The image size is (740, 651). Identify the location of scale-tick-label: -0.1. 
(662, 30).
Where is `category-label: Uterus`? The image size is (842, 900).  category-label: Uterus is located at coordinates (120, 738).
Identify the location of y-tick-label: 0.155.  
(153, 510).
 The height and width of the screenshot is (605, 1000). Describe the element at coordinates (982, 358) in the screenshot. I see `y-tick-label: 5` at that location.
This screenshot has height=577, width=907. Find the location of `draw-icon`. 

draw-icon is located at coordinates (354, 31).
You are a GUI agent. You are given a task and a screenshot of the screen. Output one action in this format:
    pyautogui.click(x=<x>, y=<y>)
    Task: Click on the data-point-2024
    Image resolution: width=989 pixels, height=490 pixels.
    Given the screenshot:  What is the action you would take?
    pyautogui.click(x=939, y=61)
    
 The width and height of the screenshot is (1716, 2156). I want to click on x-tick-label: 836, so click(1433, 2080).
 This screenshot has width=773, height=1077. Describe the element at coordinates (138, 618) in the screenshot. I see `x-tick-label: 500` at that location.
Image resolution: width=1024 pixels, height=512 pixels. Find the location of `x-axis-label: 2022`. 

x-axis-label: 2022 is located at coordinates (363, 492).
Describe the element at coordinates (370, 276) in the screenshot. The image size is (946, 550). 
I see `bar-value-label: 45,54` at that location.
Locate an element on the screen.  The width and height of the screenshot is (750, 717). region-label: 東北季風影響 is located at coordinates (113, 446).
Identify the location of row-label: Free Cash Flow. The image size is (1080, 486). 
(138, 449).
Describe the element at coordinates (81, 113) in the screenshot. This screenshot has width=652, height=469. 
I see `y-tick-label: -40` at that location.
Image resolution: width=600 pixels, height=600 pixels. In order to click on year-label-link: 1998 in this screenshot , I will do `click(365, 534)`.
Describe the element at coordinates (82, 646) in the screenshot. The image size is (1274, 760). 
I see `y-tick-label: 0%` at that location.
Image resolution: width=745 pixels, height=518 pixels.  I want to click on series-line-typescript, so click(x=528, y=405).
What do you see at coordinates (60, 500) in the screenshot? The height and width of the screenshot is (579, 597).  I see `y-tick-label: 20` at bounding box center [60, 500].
•••••
# Assigned task
Please transcribe the stretch of the listing from the line that contains "Locate an element" through the line that contains "(138, 449).", both included, reproducing each line character for character.

# Result of this task
Locate an element on the screen.  The width and height of the screenshot is (750, 717). region-label: 東北季風影響 is located at coordinates (113, 446).
Identify the location of row-label: Free Cash Flow. The image size is (1080, 486). 
(138, 449).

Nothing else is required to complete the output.